The students will survive and the school will go on. My wife and childeren come first.
My day is being a stay at home dad. Looking for a job. Laundry but not folding, I hate it. Keeping the kitchen clean. Spending one on one time with the kids when they get home and having supper for my wife when she gets home and we all eat together. MB at night and I have a date night with my wife tonight.
The economics has not come into play with half our income gone. We are fairly frugale and our bills stay the same. The biggest way we can cut our budget is eating out. Instead of eating out I have been going to the grocery store but their prices have gone through the roof. $28 for getting stuff for sandwiches. Made fajitas and it was $70 but we did eat on it for 3 days. My oldest daughter and I made breakfast for supper last night with everything we had here so we are improving.

I just want to be with my wife and kids. I want to help my wife heal. I am so ready for us to move forward and hopefully with me finally put the motorcycle up for sale.
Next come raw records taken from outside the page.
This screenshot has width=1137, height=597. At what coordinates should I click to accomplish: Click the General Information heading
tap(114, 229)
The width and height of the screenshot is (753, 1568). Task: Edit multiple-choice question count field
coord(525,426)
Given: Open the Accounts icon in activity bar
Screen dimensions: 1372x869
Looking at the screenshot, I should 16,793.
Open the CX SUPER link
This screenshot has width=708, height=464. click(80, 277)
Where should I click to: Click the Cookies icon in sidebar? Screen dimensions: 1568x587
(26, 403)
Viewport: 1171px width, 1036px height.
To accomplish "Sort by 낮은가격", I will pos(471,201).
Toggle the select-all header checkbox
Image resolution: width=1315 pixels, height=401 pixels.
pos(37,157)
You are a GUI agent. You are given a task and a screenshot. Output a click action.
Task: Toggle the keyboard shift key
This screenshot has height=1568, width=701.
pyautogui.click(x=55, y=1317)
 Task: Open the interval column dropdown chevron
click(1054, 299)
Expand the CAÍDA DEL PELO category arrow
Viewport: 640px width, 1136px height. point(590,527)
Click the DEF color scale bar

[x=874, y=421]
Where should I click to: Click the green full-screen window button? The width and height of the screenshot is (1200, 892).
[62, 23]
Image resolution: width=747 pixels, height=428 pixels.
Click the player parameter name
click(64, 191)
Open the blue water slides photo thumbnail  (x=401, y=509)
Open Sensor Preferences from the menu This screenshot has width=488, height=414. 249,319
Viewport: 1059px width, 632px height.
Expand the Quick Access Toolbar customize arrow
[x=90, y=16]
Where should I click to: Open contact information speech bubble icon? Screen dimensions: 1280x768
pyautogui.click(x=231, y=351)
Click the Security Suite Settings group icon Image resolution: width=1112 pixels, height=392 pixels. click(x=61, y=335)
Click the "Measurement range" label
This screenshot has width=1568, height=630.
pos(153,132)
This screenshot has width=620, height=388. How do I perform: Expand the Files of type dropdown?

I am aware of me dragging on these issues I have hurt the process.

I just trying to move forward and rebuild everything I have damaged. I appreciate everyday I have with my wife and I want the next day to be the same. I do not like argueing and it really empties my Love Bank.

With MB we are addressing these things and moving forward. I am ready for the habits to disappear where we can X them off so they never pop up again.

Last edited by LongHaul; 01/16/13 09:05 AM.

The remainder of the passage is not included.